A healthcare professional will check this by monitoring the child’s: 

  • viral load (amount of virus in their body)  

  • CD4 count (strength of their immune system)  

  • general health. 

If it seems that treatment isn’t working, they will want to find out why. They will ask the parent(s) about adherence (if the child is taking their treatment correctly). Perhaps the child is having problems taking the treatment. Or maybe the parent(s) have been forgetting to give it to them. 

But, if the treatment itself isn’t working, there are other medications the child can take.  

How do I help my child take their HIV medicine?

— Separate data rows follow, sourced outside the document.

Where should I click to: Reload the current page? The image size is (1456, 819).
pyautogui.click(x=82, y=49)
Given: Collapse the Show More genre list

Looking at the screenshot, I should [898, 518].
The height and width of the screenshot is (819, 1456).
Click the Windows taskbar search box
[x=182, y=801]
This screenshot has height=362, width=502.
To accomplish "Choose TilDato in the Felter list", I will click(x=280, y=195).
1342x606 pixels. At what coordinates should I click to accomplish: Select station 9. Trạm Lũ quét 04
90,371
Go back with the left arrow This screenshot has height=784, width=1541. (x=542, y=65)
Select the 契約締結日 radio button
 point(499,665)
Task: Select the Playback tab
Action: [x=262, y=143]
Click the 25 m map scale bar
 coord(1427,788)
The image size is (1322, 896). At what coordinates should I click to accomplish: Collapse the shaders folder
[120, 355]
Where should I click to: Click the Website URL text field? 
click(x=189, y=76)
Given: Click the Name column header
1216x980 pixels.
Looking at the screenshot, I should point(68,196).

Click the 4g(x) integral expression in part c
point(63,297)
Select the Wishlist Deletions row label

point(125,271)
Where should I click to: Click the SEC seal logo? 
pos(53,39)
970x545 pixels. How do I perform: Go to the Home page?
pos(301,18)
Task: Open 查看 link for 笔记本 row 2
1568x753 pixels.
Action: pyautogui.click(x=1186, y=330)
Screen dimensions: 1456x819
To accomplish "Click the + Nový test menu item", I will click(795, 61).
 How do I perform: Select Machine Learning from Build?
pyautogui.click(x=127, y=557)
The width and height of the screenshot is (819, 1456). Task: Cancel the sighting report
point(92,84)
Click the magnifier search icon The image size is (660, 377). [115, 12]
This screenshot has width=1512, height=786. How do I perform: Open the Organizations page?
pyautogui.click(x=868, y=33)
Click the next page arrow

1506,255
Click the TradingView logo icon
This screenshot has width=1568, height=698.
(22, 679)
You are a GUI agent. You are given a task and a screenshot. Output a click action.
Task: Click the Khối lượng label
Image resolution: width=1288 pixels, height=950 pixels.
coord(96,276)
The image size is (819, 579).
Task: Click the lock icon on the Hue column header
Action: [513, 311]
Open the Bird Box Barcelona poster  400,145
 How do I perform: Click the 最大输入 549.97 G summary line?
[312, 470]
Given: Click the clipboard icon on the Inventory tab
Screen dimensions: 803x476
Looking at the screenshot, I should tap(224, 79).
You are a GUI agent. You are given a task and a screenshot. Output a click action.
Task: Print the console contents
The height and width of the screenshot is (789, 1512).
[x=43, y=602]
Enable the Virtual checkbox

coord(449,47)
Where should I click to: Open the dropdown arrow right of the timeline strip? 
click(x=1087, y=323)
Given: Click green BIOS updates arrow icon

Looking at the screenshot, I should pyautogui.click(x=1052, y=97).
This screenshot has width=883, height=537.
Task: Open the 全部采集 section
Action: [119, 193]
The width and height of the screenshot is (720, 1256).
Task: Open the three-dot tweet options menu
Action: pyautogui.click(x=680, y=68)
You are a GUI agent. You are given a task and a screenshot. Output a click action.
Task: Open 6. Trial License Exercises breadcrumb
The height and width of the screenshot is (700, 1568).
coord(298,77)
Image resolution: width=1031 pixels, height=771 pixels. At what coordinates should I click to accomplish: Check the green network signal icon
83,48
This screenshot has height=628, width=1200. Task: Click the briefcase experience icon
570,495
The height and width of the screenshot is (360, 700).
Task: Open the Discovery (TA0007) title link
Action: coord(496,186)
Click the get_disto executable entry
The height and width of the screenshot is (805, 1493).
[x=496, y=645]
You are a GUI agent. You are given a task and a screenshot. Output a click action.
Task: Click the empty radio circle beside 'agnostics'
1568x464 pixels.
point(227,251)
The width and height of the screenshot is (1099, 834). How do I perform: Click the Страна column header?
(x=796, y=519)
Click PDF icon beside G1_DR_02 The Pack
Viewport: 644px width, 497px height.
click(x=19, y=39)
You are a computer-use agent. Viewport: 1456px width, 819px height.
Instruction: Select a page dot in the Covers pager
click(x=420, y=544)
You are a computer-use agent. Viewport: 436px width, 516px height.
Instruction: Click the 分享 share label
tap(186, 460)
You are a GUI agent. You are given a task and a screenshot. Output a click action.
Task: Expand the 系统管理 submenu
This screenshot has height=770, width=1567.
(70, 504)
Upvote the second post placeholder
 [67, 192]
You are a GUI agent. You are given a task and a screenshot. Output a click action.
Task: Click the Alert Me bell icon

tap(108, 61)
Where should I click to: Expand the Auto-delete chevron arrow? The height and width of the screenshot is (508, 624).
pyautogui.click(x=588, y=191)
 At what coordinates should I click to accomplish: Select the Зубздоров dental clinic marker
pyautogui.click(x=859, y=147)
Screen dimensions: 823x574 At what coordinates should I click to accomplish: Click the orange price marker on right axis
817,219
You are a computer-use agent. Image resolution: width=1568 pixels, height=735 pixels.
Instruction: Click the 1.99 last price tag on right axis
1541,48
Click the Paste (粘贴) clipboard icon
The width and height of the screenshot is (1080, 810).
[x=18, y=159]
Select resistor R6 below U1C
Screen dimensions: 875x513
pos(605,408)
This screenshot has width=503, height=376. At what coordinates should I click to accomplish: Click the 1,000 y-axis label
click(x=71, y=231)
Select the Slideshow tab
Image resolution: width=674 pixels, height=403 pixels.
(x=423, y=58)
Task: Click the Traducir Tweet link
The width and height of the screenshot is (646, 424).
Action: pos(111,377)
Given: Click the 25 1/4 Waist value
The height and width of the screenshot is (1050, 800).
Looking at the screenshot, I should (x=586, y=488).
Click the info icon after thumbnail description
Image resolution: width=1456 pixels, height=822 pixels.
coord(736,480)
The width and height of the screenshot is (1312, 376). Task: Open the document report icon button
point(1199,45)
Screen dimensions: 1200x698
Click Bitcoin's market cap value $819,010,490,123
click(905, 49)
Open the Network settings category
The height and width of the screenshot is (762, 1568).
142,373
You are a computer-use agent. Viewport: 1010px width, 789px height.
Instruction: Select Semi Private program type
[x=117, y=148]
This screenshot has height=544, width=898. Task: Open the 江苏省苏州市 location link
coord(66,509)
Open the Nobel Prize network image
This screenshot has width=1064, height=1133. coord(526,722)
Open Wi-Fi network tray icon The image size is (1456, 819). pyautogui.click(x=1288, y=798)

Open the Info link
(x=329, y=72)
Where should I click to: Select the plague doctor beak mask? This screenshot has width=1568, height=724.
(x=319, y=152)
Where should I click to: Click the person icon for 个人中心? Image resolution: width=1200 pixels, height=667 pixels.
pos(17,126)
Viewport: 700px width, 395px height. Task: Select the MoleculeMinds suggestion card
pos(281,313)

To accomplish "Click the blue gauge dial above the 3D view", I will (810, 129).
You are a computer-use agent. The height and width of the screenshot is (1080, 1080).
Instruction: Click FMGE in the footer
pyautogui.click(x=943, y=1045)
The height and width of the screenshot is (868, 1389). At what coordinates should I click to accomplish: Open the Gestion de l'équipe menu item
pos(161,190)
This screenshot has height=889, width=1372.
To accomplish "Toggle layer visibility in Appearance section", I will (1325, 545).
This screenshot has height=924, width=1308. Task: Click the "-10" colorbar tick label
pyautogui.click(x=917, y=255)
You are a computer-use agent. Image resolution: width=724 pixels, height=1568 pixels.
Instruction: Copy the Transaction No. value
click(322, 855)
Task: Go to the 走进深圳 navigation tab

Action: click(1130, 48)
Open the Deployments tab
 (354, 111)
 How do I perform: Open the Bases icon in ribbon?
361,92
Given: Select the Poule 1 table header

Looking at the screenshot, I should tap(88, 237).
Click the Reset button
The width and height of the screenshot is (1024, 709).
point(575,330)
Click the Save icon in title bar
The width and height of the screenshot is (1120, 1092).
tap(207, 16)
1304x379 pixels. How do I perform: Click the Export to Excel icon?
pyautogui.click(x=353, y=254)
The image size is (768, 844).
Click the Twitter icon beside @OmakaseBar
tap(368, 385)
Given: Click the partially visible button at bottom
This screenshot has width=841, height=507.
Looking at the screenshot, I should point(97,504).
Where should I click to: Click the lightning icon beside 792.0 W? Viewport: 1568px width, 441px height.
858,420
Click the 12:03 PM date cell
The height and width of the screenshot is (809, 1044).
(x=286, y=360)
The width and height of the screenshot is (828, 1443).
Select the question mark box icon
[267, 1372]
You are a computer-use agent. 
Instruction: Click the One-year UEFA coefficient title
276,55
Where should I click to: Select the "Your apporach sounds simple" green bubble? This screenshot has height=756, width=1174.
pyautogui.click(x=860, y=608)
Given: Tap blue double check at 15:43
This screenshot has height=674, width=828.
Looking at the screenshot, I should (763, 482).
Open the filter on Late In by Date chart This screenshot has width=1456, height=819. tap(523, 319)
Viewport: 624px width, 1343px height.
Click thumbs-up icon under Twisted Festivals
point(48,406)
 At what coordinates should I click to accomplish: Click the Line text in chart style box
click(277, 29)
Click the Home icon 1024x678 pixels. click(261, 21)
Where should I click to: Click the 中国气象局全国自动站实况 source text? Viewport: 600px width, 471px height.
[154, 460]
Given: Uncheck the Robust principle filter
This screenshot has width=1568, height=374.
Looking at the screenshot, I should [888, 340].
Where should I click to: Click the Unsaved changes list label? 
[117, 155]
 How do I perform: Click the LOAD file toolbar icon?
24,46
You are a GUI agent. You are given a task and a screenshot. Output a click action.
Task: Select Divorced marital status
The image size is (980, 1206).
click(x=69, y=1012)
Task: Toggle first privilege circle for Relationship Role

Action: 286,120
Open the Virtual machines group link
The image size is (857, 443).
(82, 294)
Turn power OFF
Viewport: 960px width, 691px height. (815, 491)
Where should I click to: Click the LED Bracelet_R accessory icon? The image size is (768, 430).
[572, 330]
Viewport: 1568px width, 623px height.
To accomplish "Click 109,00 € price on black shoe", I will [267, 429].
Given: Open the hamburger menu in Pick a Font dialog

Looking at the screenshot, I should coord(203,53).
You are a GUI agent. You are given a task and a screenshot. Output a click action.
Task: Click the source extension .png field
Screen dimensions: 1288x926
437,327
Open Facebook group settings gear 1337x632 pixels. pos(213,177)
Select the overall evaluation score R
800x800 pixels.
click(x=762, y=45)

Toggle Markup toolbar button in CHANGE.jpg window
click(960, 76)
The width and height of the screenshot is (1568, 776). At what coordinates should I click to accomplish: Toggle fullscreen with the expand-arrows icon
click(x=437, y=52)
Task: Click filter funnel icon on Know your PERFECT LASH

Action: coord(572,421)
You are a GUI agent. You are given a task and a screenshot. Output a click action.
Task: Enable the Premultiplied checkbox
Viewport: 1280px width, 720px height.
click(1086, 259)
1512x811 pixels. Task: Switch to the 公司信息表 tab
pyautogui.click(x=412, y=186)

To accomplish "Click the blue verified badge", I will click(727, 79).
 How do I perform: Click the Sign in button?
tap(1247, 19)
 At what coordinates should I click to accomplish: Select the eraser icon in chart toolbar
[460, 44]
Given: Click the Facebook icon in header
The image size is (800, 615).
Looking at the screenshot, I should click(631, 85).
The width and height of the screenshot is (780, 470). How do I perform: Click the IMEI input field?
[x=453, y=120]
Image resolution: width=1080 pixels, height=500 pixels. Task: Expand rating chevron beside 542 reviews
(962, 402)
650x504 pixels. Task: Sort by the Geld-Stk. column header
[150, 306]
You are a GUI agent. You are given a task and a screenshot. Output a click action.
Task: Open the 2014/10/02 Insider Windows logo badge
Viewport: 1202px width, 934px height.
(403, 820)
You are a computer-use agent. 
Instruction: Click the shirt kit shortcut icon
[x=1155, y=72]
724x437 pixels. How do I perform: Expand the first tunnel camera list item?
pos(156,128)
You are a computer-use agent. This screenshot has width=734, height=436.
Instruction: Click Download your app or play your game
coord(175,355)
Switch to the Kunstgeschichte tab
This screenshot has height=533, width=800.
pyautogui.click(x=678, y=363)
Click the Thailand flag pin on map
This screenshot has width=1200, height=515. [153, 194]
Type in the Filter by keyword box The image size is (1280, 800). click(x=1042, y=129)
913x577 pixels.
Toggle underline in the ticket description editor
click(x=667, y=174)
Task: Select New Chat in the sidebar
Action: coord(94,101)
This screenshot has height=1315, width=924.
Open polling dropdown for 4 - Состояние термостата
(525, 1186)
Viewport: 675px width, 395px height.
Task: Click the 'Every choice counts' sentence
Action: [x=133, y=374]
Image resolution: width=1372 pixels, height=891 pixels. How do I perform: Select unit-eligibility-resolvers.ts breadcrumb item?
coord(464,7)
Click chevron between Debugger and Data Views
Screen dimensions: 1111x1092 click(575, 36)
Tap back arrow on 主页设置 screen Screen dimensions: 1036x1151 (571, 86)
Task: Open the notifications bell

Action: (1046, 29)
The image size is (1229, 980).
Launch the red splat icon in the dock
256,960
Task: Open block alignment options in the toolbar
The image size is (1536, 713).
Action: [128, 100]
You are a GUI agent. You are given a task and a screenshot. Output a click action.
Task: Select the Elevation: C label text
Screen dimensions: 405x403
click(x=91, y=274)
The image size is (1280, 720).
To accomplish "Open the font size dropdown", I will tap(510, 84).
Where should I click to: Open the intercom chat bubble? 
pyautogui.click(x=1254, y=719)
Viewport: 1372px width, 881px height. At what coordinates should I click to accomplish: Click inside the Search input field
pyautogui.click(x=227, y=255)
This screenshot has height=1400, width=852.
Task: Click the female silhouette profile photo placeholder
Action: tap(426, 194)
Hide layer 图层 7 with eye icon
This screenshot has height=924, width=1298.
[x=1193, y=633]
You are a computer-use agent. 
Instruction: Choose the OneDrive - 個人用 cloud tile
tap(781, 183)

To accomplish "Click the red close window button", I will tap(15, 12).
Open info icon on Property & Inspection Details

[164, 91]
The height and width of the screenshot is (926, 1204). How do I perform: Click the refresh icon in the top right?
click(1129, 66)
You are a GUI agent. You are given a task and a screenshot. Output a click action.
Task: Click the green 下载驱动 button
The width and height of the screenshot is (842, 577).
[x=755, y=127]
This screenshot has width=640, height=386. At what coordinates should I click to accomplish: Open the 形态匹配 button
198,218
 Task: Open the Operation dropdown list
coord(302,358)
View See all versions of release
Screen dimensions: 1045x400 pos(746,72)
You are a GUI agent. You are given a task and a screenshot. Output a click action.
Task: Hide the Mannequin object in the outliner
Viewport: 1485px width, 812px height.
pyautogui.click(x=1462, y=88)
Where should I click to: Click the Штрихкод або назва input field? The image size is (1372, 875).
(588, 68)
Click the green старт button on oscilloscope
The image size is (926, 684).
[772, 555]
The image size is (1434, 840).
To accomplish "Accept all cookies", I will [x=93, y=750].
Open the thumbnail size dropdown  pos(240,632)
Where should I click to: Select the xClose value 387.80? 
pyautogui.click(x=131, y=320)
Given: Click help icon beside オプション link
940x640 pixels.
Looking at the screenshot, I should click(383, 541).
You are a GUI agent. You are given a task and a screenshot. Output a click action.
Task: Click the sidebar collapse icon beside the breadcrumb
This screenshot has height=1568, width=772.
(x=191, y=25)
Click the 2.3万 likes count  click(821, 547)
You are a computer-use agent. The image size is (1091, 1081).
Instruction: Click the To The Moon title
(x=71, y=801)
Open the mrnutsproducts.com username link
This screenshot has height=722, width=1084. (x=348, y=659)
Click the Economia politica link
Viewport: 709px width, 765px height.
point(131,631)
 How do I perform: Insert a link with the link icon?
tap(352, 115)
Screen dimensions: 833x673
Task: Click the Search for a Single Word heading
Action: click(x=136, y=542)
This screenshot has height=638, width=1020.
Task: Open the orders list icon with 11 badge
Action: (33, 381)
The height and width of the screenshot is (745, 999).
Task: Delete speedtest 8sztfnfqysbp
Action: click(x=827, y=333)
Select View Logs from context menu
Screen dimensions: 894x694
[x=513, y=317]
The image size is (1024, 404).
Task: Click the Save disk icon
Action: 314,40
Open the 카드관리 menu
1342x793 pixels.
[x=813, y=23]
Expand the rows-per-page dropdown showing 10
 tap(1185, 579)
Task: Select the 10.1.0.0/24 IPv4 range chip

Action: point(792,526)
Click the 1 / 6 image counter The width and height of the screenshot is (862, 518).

Children may find pills difficult to swallow, or dislike the taste of a liquid drug. Some children can’t understand why they must take medication every day. There are lots of things you can do to make it easier for them: 

  • make the medicine part of your child’s daily routine – just like washing, brushing teeth, or getting ready for bed – this will help it to feel more normal 

  • praise or reward your child after they have taken their medicine 

  • if you are also on treatment, take it at the same time as your child to set a good example 

  • talk to them to understand if they don’t like taking their treatment, so you can better support them 

  • be aware of possible side effects of the drugs and look out for them. If you think your child is experiencing side effects, talk to your healthcare professional. 

Your child may need more support as they get older, particularly when they become a teenager. Being able to meet other young people with HIV – for example, through a community group – can help them to stick to their treatment.